Topics: Boundary Violations as Hypocrisy

   
 

The Hypocrisy of Boundary Violations
(Extract from a lecture May 2006)

 

Cases of boundary violations are almost always problematic in two ways.  First, they represent instances in which a therapeutic undertaking turns malignant, an outcome that creates consternation and rightly horrifies therapists and the community in which they work.  Second, such cases regularly pose enormous problems of management, partly out of the need to protect the patient, partly out of the difficulty in establishing facts, but, also because of the emotions that boundary violations arouse in everyone. These emotions are linked to the taboos and fantasies of early childhood development, from which they derive great psychological power.
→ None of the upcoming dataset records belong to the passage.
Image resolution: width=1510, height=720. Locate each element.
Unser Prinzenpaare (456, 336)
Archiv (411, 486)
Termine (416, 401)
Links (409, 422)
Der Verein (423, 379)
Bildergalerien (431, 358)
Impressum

In this presentation I want to offer a view of boundary violations as acts of hypocrisy. To do so, I must begin with some attention to hypocrisy, itself. In this extract, that extensive part is omitted, but the reader is referred to my earlier paper on the lure of hypocrisy from which it was taken (see JAPA 53/1:2005, pp. 7-22).

If you have followed this complicated discourse, you may still be wondering why it may be useful to view boundary violations as acts of hypocrisy.  Here is what I have in mind:  It directs attention to the commitment of analysts to their patients’ welfare.  It makes clear that however much the patient may desire or press for boundary violations, the boundary violation—a breach of trust—is the responsibility of the analyst.  It challenges analysts to redouble their efforts to understand and master idealization and transference of developmentally early trust, as they pull for action in analysis.  In considering whether analysts who commit boundary violations can be rehabilitated, it directs attention to the problem of deception, the abandonment of principle, and the failure to hold to the ordinary analytic commitment to the welfare of the patient.  It focuses on the patient’s urgent need for assistance in separating from an idealized, destructive analyst, under conditions that are regularly traumatic and burdened by transference of early trust without sufficient self-protection.  And, finally, it promotes appreciation, by analysts and by the community, of the ambivalent attitudes that we all share in regard to hypocrisy.  The difficulties of confronting the truth, even after the fact, not only for the analytic pair but for the analytic community, parallel the reactions to hypocrisy in political life, to which all of us are susceptible.

Anton O. Kris, M.D.

Reference:
Kris, A. O. (2005).  The lure of hypocrisy.  JAPA 53:1-22.